Two Virgin Islands residents have fallen prey to a fraudulent-check cashing scam that is widespread on the Internet and even in local media, according to detectives in the V.I. Police Insular Investigation bureau.
The first victim was a 32-year-old woman who told police that, in July, she sent her resume to Jobs.com and was contacted for a job as a personal assistant. The victim was told by her employer that she would receive a $2,700 check in the mail and deposit it into her account. She was instructed to wire transfer $2,000 to Maryland for a children’s charity. The next week the victim was sent another check in the same amount, but when she presented that check to the bank she was told that the previous check did not clear and the account number of the check did not exist.

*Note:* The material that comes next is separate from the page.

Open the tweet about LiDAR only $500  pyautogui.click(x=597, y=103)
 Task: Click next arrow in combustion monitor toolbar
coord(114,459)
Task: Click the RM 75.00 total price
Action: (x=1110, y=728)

The victim is left holding the bag in this situation. Since she endorsed the check, she may be legally responsible for the check, detectives said.
In the second case, the victim was more cautious or perhaps more suspicious. The 56-year-old man responded to an advertisement in the Virgin Islands Daily News to earn $300 dollars a week working one hour a day. When he applied he was accepted to be a check casher. The victim told police he was sent three traveler’s checks in the mail with instructions to cash the checks, retain 10 percent and send the remainder to an address in China.
The victim was suspicious and took the checks to his bank to check their authenticity. Bank employees told him the traveler’s checks were counterfeit and the victim took the evidence to the police station.
The check cashing scam comes in various forms, detectives said, but they are all designed to make the victim believe what the scammers are saying. The checks look real but they are fake. Detectives warned residents to be wary of anyone who offers a check and then asks you to return a portion of the funds to them. If this happens to you, don’t deposit the check, report it immediately to the nearest police station, police said.
The detectives warned the public not to get burned and to remember what they called the first rule of avoiding scams: “If it seems too good to be true, it probably isn’t true.”